Instructions to follow »
From the line that contains "Image resolution: width=848" down to the last line of the entries, repeat every line exactly. Do not carry over the pictures.

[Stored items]
·····

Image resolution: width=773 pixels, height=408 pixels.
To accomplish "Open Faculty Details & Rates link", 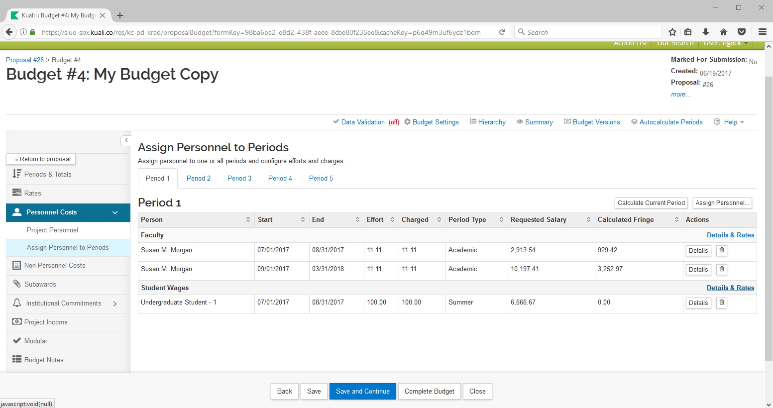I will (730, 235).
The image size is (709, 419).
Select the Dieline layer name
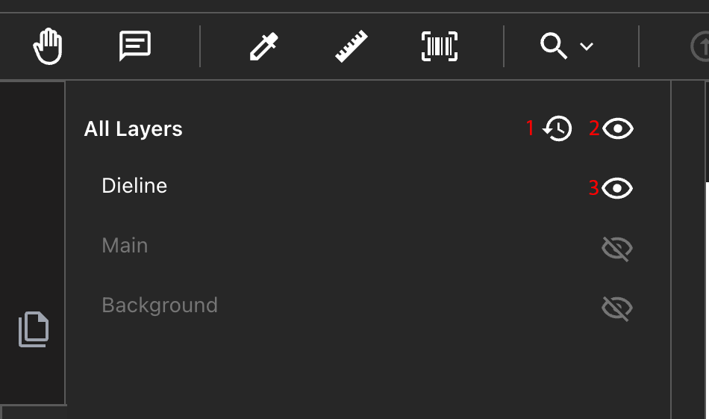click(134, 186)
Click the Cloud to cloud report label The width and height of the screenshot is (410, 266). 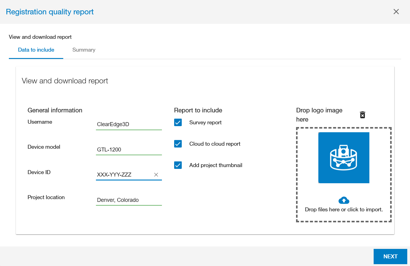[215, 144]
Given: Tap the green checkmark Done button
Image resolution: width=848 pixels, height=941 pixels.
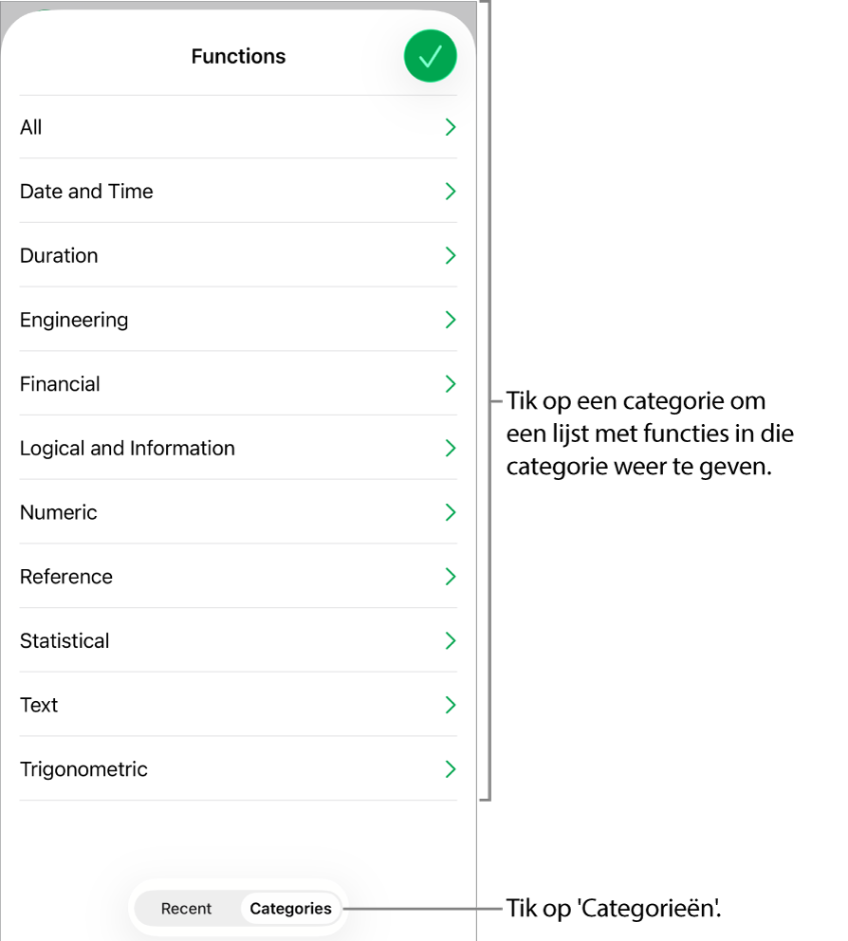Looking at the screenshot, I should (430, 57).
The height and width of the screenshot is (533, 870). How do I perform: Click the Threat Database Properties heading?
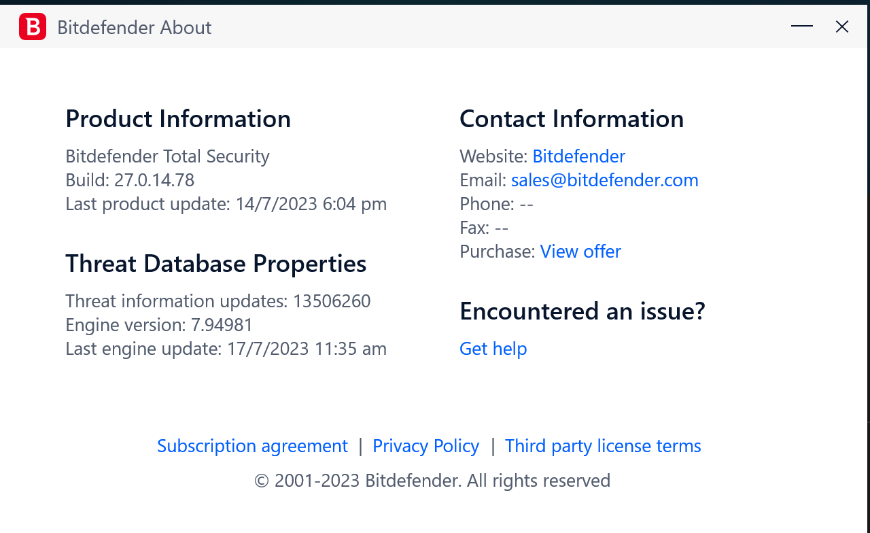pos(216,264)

·····

Answer to the problem »
Image resolution: width=848 pixels, height=941 pixels.
Looking at the screenshot, I should (430, 57).
The height and width of the screenshot is (533, 870). How do I perform: Click the Threat Database Properties heading?
pos(216,264)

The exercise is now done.